§ Provided data
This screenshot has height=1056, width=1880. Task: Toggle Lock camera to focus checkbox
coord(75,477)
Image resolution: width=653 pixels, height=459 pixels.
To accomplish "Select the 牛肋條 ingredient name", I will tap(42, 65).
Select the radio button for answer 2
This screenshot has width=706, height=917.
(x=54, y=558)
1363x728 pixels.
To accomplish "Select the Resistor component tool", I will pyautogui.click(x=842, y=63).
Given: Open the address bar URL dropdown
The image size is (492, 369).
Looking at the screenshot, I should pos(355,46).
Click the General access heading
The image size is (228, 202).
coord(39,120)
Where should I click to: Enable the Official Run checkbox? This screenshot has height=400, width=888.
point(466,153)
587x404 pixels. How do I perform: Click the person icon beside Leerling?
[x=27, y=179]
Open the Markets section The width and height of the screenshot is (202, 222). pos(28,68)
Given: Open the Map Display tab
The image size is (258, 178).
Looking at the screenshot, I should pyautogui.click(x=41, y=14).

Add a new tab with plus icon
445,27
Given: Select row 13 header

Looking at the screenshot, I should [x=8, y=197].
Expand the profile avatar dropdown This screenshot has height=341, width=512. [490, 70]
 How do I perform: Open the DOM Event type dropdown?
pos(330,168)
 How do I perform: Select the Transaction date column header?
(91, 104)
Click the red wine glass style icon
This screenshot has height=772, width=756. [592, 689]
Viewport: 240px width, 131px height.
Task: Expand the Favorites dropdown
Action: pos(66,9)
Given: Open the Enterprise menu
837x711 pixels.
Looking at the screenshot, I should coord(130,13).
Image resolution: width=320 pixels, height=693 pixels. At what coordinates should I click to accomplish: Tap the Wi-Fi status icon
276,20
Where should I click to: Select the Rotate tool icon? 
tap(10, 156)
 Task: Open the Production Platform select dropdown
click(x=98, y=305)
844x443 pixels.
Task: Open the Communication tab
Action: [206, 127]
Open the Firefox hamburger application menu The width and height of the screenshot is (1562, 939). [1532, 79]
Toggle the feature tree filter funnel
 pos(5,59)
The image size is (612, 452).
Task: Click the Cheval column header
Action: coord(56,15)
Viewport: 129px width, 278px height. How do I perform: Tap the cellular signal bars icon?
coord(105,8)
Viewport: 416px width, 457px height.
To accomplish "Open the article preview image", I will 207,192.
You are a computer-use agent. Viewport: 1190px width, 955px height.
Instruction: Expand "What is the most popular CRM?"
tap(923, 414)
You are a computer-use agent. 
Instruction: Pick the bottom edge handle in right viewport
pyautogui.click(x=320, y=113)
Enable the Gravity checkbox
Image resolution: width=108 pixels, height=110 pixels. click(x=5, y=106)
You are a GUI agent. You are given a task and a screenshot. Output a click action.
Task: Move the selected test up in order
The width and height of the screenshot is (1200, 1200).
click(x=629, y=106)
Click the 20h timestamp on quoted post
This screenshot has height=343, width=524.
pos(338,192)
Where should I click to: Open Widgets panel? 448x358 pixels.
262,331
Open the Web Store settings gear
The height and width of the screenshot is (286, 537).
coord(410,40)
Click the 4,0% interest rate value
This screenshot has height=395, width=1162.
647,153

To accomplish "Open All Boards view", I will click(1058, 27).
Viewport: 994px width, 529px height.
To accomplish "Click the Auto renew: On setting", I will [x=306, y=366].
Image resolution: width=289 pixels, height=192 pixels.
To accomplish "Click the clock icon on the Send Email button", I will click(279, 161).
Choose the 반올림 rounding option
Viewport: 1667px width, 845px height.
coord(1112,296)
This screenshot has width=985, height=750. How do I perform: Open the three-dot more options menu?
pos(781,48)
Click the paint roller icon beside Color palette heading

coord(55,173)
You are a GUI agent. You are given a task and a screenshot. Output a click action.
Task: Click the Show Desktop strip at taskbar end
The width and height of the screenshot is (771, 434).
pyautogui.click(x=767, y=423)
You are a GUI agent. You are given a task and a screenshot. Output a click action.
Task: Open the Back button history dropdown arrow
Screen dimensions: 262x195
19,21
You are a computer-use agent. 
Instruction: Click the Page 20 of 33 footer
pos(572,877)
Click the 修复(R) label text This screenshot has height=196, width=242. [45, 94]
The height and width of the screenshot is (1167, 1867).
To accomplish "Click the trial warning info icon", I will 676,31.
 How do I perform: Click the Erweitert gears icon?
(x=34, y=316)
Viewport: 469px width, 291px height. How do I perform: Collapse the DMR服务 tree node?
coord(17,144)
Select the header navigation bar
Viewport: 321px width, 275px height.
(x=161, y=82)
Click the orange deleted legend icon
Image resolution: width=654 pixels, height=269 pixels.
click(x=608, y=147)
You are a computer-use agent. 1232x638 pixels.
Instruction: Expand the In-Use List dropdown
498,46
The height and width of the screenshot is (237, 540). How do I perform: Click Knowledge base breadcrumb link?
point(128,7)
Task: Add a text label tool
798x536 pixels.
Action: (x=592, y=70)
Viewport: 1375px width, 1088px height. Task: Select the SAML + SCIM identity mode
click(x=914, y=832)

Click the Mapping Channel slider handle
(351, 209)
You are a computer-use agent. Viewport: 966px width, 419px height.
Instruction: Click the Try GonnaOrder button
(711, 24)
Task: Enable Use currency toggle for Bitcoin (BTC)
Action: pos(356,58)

§ What is expected
Your answer should consist of the lines of the listing that contain "text", copied as they stand.

§ Worked solution
Click the 修复(R) label text This screenshot has height=196, width=242. [45, 94]
Task: Add a text label tool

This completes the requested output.